A similar approach has also proven valuable for G2/3 patients: those patients with an RVR who had a low or high baseline viral load have demonstrated SVR rates of 94% or 88%, respectively (Shiffman M et al. 18th APASL 2008; Abstract FP023). In contrast, less than half (49%) of G2/3 patients without an RVR achieved a subsequent SVR (Shiffman M et al. 18th APASL 2008; Abstract FP023). Consequently, studies have demonstrated that these G2/3 patients with low viral loads who achieve an RVR may be treated successfully for shorter durations (Shiffman M, et al. N Engl J Med 2007;357:124-34; Yu M-L, et al. Gut 2007: 56: 553). For example, SVR rates of up to 90% were achieved in G2/3 patients who had the standard treatment duration shortened from 24 to 16 weeks (Shiffman M, et al. N Engl J Med 2007;357:124-34). Conversely, for G2/3 patients without an RVR, extension of their treatment duration from 24 to 48 weeks has been shown to result in SVR rates of up to 76% (Willems B, et al. 42nd EASL 2007; Abstract 8).
Thus, the application of response-guided therapy, which takes into account patient- and viral baseline factors together with their on-treatment response, can allow therapy to be tailored to the needs of individual patients. This customised approach to HCV therapy can further improve SVR rates for particular sub-sets of patients.

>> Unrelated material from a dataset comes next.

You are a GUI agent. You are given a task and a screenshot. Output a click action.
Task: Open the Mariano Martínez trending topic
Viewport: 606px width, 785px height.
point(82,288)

Response-guided therapy has also found a place in the treatment of prior non-responders to interferon therapy. The REPEAT study investigated the efficacy of PEGASYS® plus COPEGUS for the treatment of prior non-responders to PegIntron plus ribavirin for 48 or 72 weeks, with or without an induction phase of PEGASYS® 360μg. The results demonstrated that extension of the treatment duration to 72 weeks improved SVR rates for these patients (Jensen D, et al. 58th AASLD 2007; Abstract LB4). Furthermore, achievement of HCV RNA negativity at week 12, during both the initial and re-treatment phases, was found to be predictive of SVR even in this difficult-to-treat patient sub-set (Marcellin P, et al. 43rd EASL 2008, Abstract # 805).